Work task: Among the records below, find the line with "You are a GUI" and the line with "Instruction: Select the". Set down both and every line between, exactly and with no pictures, but nothing else.

Data to process:

╔══

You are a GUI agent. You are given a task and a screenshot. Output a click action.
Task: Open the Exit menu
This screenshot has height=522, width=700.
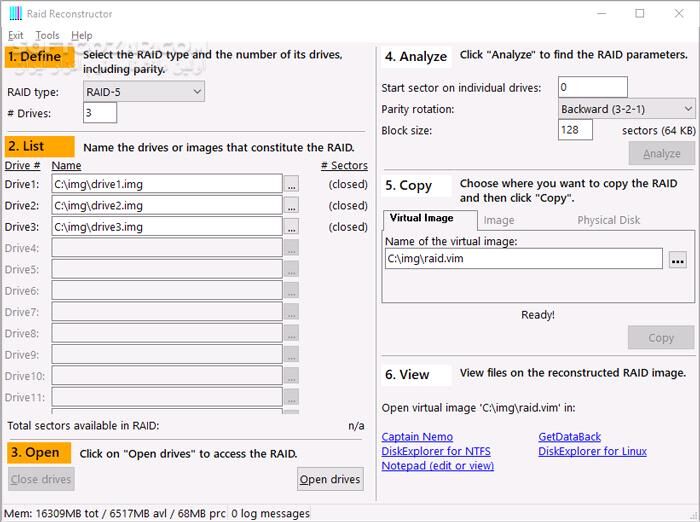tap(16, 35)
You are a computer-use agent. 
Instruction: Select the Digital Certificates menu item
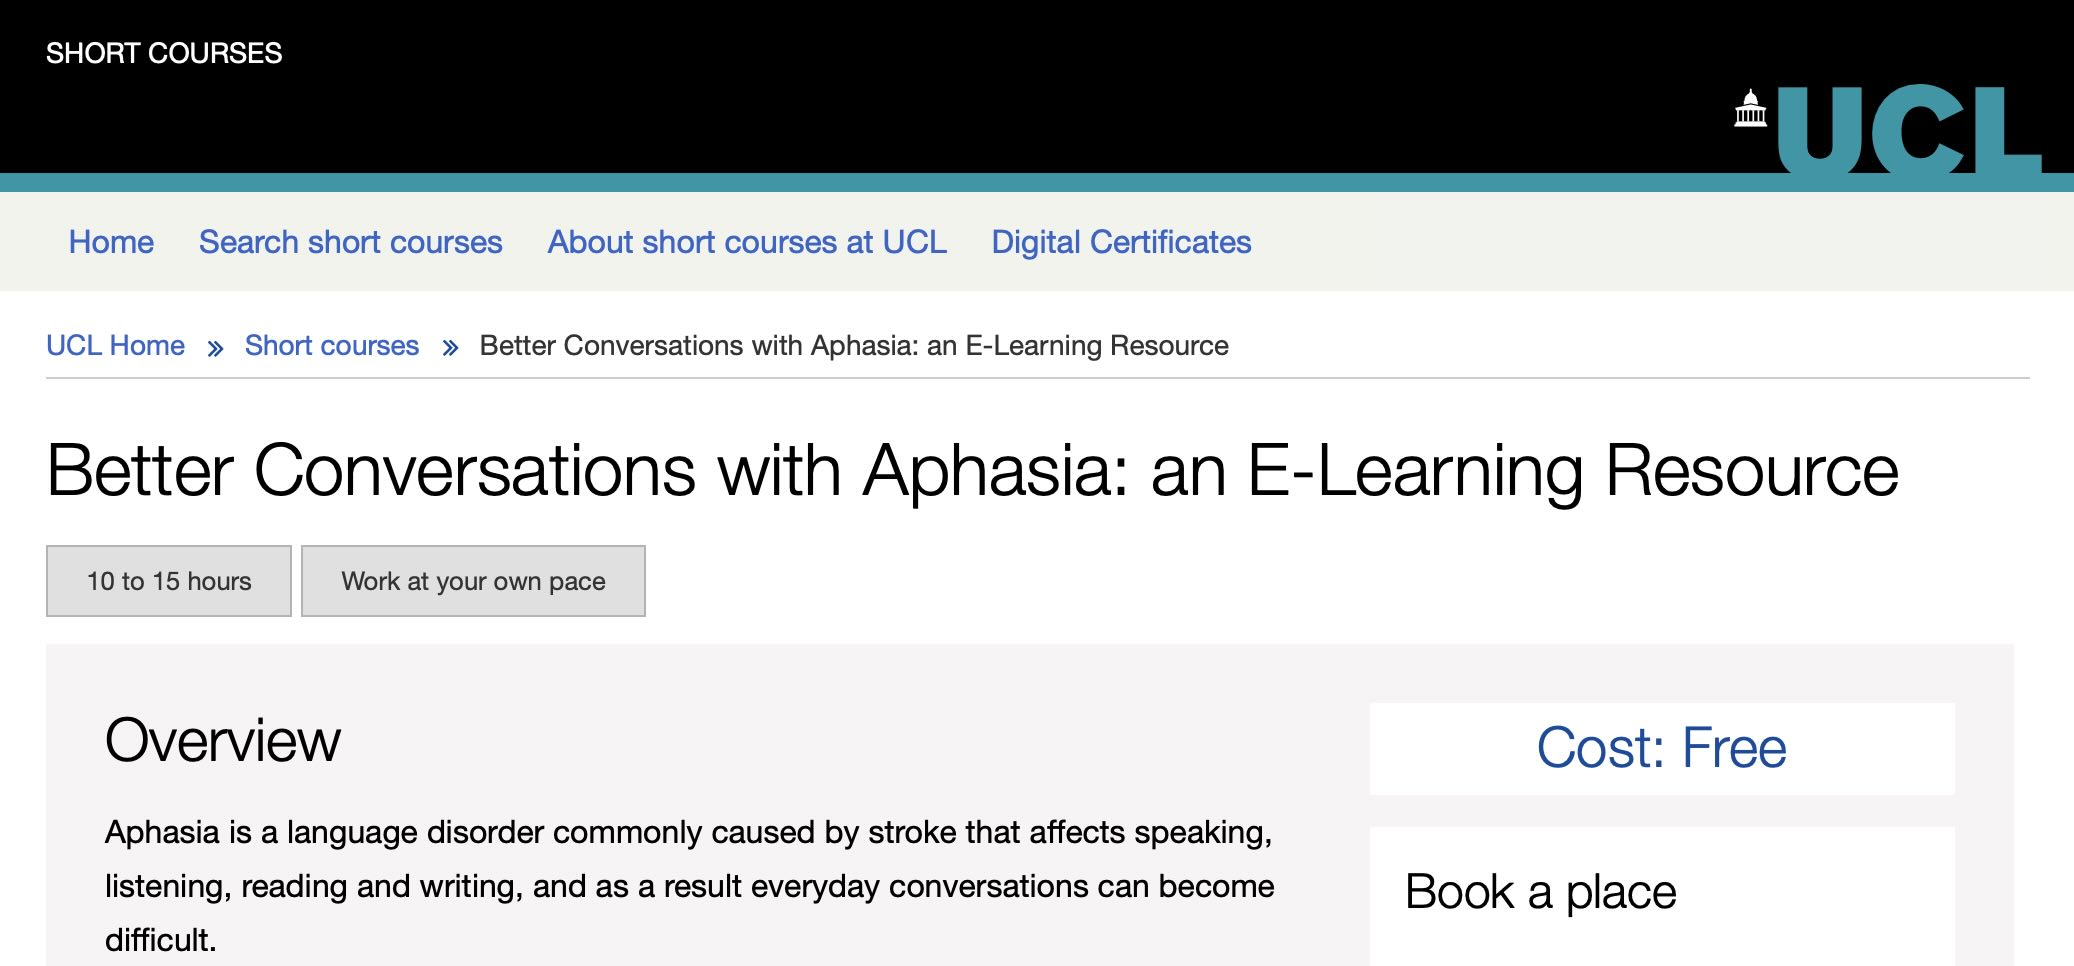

╚══
╔══

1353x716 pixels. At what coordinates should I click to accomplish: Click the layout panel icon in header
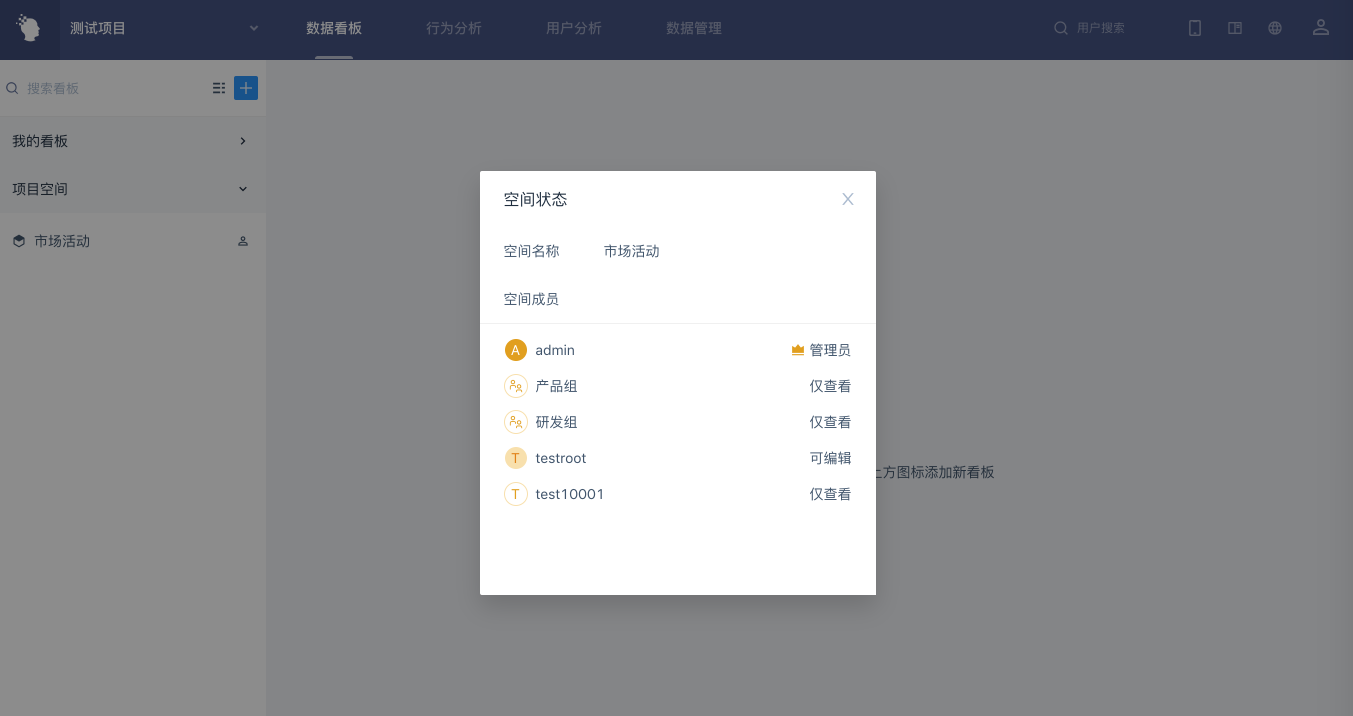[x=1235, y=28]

╚══

Finished exercise:
You are a GUI agent. You are given a task and a screenshot. Output a click action.
Task: Open the Exit menu
This screenshot has height=522, width=700.
tap(16, 35)
You are a computer-use agent. 
Instruction: Select the Digital Certificates menu item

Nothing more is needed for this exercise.